Quando sono in cerca di idee per articoli da scrivere, desidero scoprire novità editoriali internazionali o, semplicemente, ho voglia di leggere una recensione ben fatta, ho cinque stabili punti di riferimento in rete. Eccoli, con la speranza anche voi possiate apprezzarli come me.

  • Contemporary Japanese literature (in inglese): come suggerisce il titolo, il blog è dedicato alla letteratura contemporanea (anche se non mancano incursioni nel mondo degli anime, dei manga e dei videogame) ed è curato da Kathryn Hemmann, docente di letteratura cinema e cultura giapponese alla George Mason University (Stati Uniti). Le sue recensioni sono coincise, ma dense e ricche di spunti di riflessione.

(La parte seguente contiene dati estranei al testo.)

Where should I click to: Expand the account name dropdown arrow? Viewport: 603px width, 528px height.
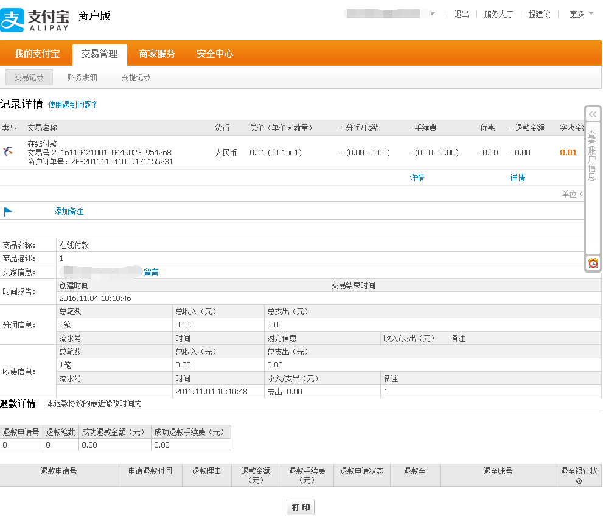point(433,14)
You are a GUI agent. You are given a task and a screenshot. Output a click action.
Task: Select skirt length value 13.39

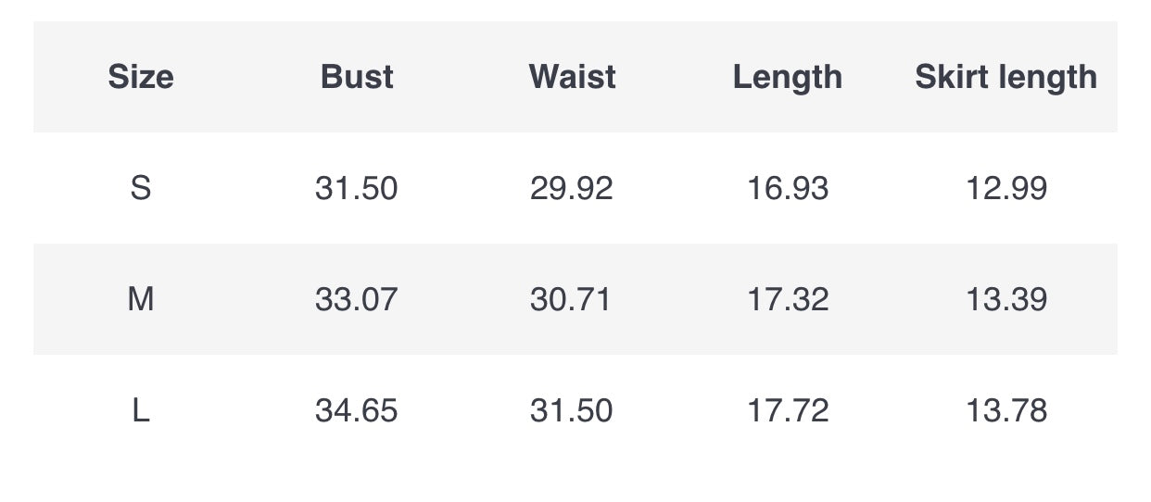(1006, 299)
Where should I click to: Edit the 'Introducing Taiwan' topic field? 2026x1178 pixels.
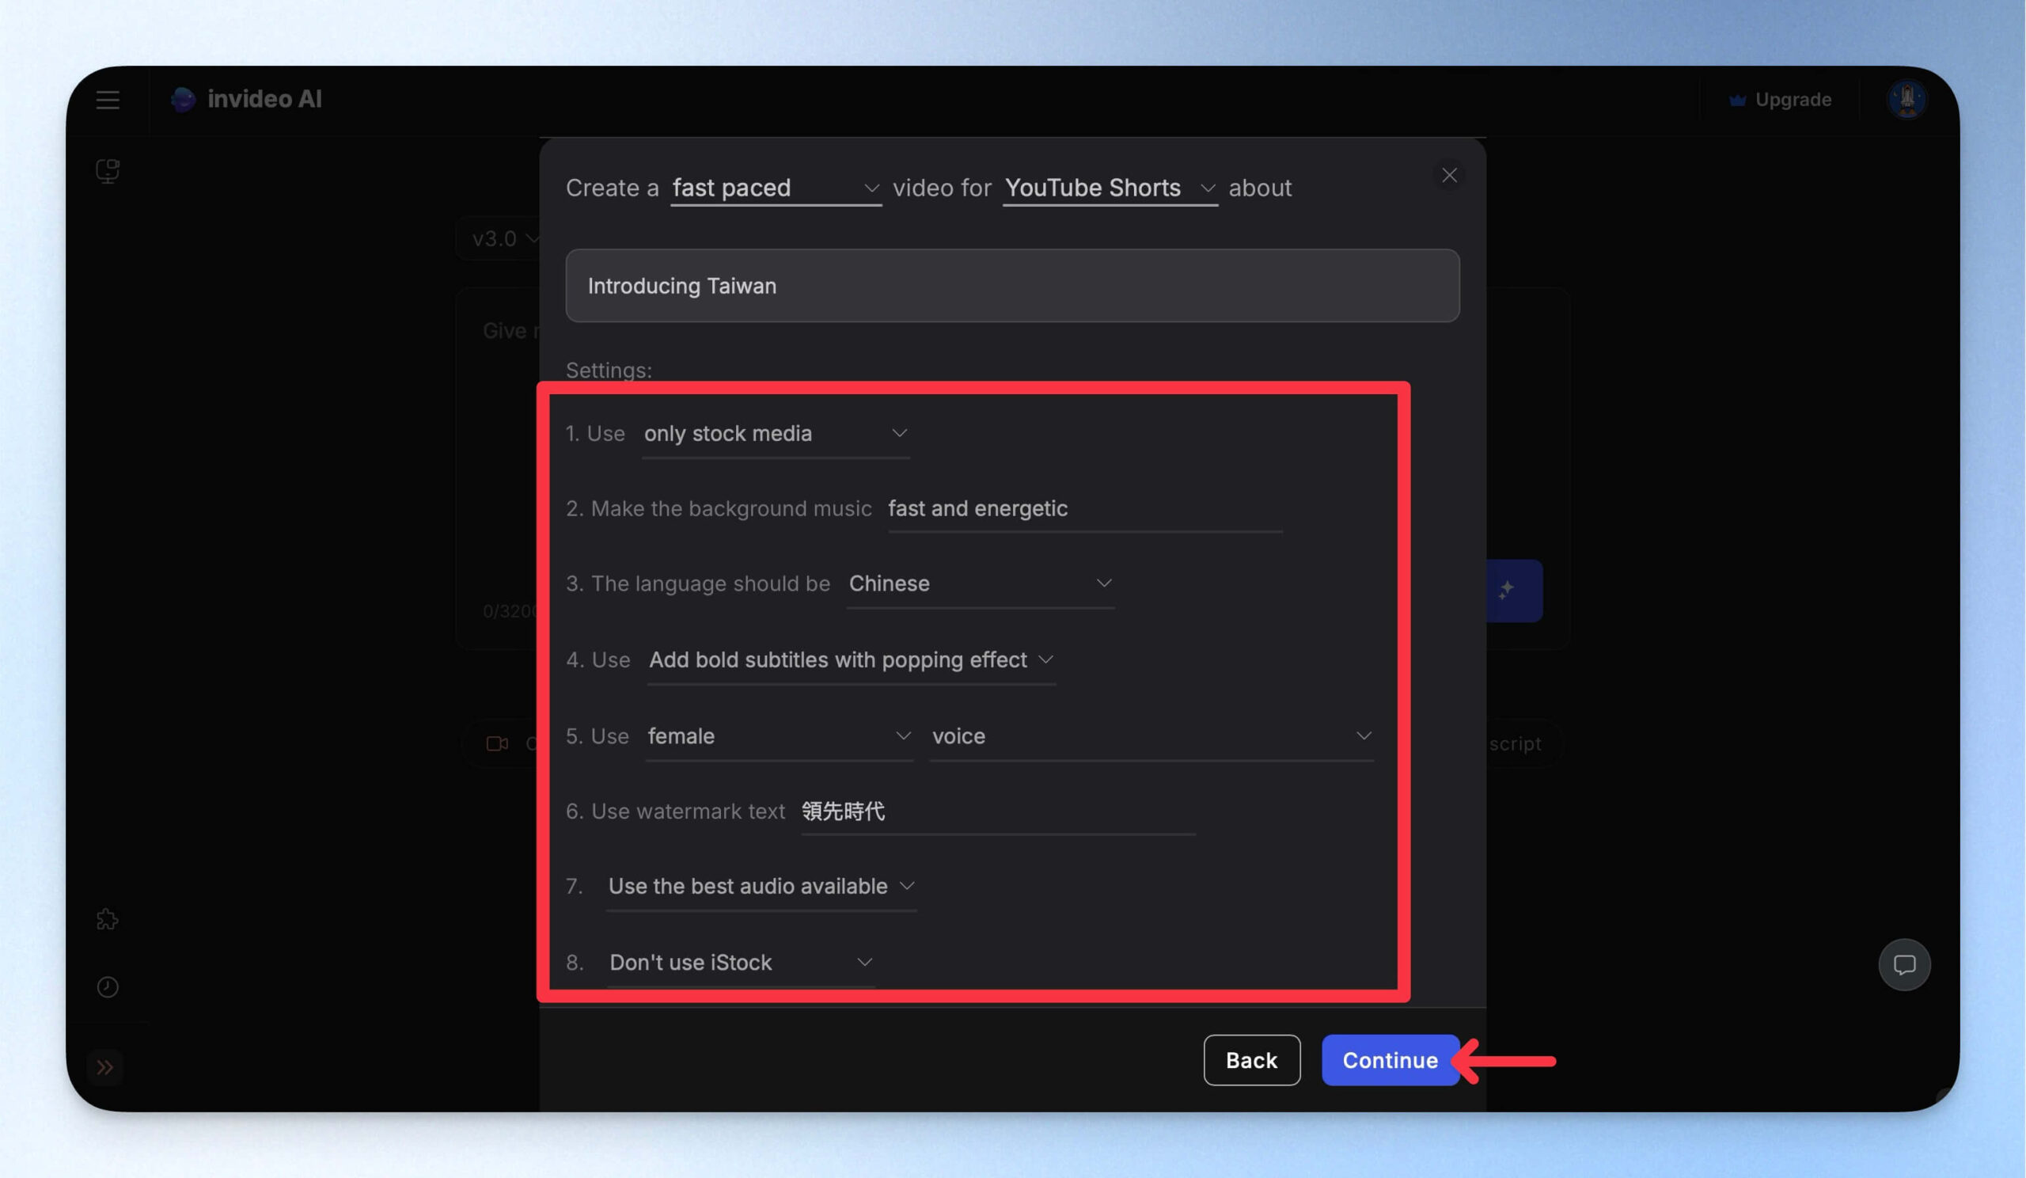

  • Koratai (in spagnolo): la letteratura giapponese la fa da padrona in questo blog che non disdegna soffermarsi anche su opere “de otras latitudes” (di altre latitudini). Ana Matellanes García, specializzata in comunicazione digitale, ha creato così un angolo accogliente, esteticamente molto gradevoe, in cui è un piacere abbandonarsi alla lettura.
  • La Littérature Japonaise (in francese): specializzato in letteratura del ventesimo e del ventunesimo secolo, è per me un punto di riferimento del quale difficilmente potrei fare a meno: il mercato francese è, infatti, molto attivo sul fronte delle traduzioni dal giapponese e delle pubblicazioni dedicate all’arcipelago nipponico. Da segnalare nel blog la sezione dedicata ai traduttori.
  • Monkey Business International (in inglese): promuove le attività del magazine letterario “Monkey Business”, fondato nel 2008 da Motoyuki Shibata, traduttore e docente universitario di letteratura statunitense. Come evidenzia il sottotitolo (“new writing from Japan”), ha un occhio di riguardo per la letteratura contemporanea; periodicamente, inoltre, pubblica antologie in inglese di autori giapponesi.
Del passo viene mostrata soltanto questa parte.